Where are the enchantments?
Where are the songs?
Where are the villains
Committing their wrongs?
Where's the happy ending?
Where's the lovers kiss?
Where's the midnight curfew?
The happy wedded bliss?
Where's the coy narrator
Who tells us what transpires?
I wanted gleaming castle gates
But all I got were briars.

Briar Rose

Once upon a time, there was a princess.

This is probably true. It's fairly certain that, at some point, there was a fair young maiden who endured something horrible and was rescued by a handsome prince –a man who stole her heart and swept her away into the sunset.

But this isn't her story.

Instead, this is a story of a family.

There's nothing particularly unique about them –nothing that really sets them apart from any other. In the global sense of things, they're really no more or less important than any other family.

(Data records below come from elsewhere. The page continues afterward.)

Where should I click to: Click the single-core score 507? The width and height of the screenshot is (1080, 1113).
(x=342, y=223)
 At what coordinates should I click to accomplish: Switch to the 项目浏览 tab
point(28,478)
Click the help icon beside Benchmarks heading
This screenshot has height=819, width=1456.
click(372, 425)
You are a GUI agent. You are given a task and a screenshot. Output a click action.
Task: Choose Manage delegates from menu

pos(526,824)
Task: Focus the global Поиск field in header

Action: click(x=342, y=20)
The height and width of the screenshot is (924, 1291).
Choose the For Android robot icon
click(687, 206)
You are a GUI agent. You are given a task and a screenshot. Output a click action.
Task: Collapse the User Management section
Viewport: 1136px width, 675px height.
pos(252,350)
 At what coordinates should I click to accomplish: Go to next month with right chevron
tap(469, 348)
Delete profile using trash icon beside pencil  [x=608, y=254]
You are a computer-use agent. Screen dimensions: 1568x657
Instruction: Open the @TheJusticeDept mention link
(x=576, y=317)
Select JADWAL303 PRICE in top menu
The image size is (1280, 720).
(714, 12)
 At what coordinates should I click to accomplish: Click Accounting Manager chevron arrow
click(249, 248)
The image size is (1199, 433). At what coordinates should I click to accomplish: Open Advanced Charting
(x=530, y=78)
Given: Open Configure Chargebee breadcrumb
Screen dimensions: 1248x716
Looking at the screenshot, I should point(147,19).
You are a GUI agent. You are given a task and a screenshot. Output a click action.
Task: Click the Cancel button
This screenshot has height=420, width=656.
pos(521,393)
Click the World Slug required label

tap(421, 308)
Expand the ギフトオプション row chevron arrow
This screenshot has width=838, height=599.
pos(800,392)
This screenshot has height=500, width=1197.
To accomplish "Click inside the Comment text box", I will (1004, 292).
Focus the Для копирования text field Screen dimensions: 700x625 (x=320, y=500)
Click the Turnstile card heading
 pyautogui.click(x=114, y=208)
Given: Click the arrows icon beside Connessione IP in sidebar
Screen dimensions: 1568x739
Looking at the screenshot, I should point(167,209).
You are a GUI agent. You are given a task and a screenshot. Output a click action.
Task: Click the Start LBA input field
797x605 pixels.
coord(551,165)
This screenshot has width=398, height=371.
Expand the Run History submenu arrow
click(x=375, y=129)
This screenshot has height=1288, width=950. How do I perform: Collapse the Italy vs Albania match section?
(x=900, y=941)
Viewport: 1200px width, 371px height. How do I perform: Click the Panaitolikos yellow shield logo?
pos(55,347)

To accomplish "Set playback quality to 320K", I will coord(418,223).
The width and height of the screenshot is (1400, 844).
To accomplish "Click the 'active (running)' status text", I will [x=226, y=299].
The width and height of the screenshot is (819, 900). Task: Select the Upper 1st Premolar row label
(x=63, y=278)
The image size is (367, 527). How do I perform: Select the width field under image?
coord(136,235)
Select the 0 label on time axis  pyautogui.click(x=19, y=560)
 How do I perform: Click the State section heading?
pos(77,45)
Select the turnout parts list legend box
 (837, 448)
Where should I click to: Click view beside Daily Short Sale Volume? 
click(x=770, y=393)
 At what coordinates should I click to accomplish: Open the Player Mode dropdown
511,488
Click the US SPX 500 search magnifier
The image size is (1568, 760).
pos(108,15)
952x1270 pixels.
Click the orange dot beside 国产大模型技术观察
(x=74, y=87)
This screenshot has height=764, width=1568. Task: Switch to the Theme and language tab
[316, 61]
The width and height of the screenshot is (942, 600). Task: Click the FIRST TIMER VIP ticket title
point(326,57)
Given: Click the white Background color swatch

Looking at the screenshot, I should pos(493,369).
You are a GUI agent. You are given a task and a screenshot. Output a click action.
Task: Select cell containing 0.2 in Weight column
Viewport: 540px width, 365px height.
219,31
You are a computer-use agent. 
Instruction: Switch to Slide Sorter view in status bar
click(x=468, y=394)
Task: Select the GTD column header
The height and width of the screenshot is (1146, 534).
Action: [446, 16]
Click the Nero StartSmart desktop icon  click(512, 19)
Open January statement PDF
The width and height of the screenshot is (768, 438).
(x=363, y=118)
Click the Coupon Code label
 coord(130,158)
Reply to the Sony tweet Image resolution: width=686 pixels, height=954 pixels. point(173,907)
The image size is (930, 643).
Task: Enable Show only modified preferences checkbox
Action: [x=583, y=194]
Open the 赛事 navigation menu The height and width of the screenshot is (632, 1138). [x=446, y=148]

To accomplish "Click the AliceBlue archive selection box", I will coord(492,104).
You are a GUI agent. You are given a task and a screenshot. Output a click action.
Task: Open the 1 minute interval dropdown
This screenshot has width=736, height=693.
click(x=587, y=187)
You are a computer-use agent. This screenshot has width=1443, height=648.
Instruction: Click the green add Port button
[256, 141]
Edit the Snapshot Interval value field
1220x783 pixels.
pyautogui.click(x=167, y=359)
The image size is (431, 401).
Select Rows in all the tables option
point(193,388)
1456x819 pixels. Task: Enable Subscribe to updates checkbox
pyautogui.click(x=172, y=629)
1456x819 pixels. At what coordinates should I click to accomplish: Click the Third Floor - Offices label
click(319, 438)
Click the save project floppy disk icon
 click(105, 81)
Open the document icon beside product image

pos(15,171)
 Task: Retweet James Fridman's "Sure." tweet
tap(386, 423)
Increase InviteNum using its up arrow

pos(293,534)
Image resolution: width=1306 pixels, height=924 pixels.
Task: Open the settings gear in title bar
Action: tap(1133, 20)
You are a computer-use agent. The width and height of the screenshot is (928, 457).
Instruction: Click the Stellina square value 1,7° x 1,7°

Nonetheless, without them the story in question would not exist.

So, let's try this again.

Once upon a time, there was a young girl. Her name was Kelly.

Kelly was an ordinary child in an ordinary neighbourhood with ordinary parents who loved her more than life herself. Though generally a very well-behaved little girl, Kelly had a streak of mischief in her heart that her parents each insisted she inherited from the other.

Fiery and vivacious, Kelly couldn't sing to save her life but could dance as lightly as a falling leaf. She didn't yet know what she wanted to be when she grew up and fluctuated daily, sometimes taking up a mock first aid kit and rescuing injured animals and other times planning elaborate bank robberies from under her bed.

Young Kelly was full of life and laughter and light.

But really, this isn't her story either.

Her story ended when she was seven years old, before it ever really began.

And so did Shannon's.

But we're not beginning her story right, are we? Everyone knows how a story begins and we're bound by the laws that govern those clichés.

Once upon a time, there was a girl named Shannon.

When Shannon was six years old, all she wanted was to sew.

She'd curl her fingers into the very edges of her mother's dress, all but burying herself in the fabric, and watch as her mother pinned and measured and created. To a six year old girl, as impressionable as she was stubborn, it was like watching the creation of life itself.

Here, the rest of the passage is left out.